Green investments, defined as financial commitments to environmentally sustainable projects, are critical in addressing global challenges such as climate change and resource depletion. In Nigeria, the Nigerian Stock Exchange (NSE) has emerged as a key player in promoting green finance by facilitating investment in projects that support sustainable development (Afolayan & Obinna, 2024).

The integration of green investments into the NSE aligns with global trends toward environmental, social, and governance (ESG) criteria, which prioritize responsible investing. Despite these efforts, green finance remains underdeveloped in Nigeria due to limited awareness, inadequate policy frameworks, and low investor participation (Oluwaseyi, 2023). This study explores the role of green investments in advancing sustainable development through the NSE.

Statement of the Problem

Nigeria faces significant environmental and developmental challenges, including deforestation, pollution, and inadequate infrastructure. Green investments present an opportunity to address these issues by channeling funds into sustainable projects. However, the adoption of green finance in Nigeria is constrained by regulatory gaps, market inefficiencies, and investor reluctance (Nwachukwu, 2023).

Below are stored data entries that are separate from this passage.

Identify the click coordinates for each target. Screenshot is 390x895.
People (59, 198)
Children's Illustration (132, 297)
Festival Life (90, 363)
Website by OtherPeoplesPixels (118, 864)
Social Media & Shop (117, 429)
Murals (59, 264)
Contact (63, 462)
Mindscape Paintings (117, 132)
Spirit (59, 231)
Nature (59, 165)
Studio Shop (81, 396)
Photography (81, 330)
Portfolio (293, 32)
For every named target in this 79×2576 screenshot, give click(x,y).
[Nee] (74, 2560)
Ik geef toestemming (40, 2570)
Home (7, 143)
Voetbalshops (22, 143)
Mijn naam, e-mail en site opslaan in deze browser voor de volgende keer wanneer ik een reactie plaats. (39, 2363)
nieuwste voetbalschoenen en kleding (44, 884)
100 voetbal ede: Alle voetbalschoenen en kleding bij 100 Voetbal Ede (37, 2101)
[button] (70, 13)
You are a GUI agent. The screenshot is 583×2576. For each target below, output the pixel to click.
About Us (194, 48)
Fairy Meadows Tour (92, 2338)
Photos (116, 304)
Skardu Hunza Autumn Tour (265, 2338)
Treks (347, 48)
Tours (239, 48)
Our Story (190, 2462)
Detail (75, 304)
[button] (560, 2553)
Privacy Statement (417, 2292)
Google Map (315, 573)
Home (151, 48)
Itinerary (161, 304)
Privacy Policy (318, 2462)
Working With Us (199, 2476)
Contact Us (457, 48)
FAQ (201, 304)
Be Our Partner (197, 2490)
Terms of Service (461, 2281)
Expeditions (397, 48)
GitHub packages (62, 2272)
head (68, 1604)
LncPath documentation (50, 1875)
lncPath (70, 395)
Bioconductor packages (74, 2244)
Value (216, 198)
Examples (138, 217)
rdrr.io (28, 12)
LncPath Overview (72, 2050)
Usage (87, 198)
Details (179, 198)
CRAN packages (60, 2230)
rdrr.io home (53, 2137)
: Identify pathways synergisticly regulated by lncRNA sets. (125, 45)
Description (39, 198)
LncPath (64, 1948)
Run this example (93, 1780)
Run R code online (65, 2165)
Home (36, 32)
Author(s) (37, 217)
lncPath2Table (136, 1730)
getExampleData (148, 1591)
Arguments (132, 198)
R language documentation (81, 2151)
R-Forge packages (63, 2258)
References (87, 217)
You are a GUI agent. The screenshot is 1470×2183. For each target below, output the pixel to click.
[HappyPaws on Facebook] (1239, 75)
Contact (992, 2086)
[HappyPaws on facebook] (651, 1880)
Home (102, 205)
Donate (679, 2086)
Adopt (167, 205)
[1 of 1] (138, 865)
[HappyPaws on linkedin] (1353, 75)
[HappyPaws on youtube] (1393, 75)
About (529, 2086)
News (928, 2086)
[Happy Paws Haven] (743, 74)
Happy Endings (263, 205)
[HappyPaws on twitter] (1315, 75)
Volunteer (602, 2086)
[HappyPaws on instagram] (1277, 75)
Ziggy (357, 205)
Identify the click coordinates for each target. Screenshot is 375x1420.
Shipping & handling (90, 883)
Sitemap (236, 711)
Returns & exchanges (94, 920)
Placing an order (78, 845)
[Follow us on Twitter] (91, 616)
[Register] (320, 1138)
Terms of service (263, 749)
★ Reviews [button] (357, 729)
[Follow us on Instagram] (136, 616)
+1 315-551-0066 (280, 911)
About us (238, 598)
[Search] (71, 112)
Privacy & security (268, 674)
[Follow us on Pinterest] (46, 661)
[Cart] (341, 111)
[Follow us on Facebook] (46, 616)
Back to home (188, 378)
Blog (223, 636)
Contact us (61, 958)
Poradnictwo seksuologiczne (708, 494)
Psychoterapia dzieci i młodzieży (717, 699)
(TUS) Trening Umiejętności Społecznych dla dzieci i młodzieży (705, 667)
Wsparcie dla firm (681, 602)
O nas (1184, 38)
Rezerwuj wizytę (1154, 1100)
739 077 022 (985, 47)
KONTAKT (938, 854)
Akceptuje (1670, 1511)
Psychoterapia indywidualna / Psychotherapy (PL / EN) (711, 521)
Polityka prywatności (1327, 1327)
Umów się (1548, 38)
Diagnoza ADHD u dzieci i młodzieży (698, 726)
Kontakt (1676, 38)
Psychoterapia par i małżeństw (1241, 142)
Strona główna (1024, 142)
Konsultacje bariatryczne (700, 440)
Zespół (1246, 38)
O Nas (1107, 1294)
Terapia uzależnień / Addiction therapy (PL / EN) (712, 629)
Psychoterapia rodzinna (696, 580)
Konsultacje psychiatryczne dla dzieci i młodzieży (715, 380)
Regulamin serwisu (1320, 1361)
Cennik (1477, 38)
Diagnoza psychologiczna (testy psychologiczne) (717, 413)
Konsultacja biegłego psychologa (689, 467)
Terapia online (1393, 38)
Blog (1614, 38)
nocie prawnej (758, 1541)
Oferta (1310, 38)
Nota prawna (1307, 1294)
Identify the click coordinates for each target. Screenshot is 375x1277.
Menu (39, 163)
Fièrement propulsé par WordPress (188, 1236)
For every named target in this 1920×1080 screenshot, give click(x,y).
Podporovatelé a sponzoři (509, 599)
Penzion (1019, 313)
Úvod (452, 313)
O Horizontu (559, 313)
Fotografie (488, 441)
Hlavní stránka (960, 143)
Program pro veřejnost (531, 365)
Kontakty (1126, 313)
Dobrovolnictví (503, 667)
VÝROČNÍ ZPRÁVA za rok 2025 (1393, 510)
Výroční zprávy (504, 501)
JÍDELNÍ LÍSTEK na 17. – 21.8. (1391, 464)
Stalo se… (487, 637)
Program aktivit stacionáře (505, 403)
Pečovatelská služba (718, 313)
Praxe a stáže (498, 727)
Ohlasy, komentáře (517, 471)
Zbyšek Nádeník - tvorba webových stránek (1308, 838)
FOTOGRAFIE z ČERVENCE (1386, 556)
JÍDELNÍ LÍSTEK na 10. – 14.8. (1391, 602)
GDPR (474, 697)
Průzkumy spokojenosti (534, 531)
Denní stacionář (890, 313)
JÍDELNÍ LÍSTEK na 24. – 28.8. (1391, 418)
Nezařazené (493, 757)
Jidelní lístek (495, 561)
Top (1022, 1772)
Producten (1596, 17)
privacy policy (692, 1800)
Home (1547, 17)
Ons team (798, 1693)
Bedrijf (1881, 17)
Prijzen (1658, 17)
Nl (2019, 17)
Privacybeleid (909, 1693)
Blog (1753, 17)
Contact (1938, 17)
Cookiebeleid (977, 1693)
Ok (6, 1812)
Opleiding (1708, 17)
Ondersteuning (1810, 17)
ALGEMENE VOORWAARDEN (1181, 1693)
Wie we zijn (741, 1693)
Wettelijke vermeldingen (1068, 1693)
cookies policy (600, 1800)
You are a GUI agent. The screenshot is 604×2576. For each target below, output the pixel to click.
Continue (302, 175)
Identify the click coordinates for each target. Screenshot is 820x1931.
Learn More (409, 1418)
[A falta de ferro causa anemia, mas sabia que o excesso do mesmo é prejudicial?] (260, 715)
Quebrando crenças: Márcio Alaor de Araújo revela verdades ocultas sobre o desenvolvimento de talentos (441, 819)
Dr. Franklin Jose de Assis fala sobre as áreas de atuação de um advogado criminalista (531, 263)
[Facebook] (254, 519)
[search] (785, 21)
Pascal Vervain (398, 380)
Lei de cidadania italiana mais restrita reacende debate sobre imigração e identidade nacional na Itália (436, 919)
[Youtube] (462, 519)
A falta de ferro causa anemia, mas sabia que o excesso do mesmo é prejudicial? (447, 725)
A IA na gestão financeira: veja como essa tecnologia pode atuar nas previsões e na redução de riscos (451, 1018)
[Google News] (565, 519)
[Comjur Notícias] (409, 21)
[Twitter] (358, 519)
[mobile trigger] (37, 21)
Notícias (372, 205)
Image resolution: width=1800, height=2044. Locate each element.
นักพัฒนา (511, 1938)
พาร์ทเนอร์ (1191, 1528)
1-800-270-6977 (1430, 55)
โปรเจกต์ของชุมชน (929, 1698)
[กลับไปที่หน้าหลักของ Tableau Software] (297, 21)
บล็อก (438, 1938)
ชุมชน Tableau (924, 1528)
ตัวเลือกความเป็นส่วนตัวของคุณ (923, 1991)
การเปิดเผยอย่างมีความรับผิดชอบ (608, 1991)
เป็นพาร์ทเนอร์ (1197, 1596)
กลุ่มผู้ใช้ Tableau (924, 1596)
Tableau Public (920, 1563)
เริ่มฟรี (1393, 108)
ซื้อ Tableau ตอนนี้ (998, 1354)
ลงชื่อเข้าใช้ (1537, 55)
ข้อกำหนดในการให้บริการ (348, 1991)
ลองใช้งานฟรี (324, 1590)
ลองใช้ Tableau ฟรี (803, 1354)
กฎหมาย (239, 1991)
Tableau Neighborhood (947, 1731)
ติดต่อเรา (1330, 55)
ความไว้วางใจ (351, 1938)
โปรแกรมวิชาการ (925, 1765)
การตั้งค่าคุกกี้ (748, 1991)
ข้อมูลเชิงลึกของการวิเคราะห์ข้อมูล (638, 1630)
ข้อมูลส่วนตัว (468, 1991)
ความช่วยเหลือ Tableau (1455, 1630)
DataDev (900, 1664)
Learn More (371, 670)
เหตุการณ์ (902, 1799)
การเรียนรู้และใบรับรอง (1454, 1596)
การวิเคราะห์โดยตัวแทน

This study examines the effectiveness of green investments in promoting sustainable development through the NSE and identifies barriers to their adoption.

Objectives of the Study

  1. To assess the contribution of green investments to sustainable development in Nigeria.
  2. To analyze the role of the NSE in facilitating green finance.
  3. To identify barriers to the adoption of green investments in Nigeria.

Research Questions

  1. How do green investments contribute to sustainable development in Nigeria?
  2. What role does the NSE play in facilitating green finance?
  3. What are the barriers to the adoption of green investments in Nigeria?

Research Hypotheses

  1. Green investments significantly contribute to sustainable development in Nigeria.
  2. The NSE plays a crucial role in promoting green finance.
  3. Regulatory and market inefficiencies hinder the adoption of green investments in Nigeria.

Scope and Limitations of the Study

The study focuses on green investments facilitated by the NSE between 2023 and 2025. Limitations include limited access to proprietary financial data and evolving policy frameworks.

Definitions of Terms

  • Green Investments: Financial commitments to projects that promote environmental sustainability.
  • Sustainable Development: Development that meets present needs without compromising future generations' ability to meet theirs.

ESG Criteria: Environmental, social, and governance standards for evaluating responsible investments.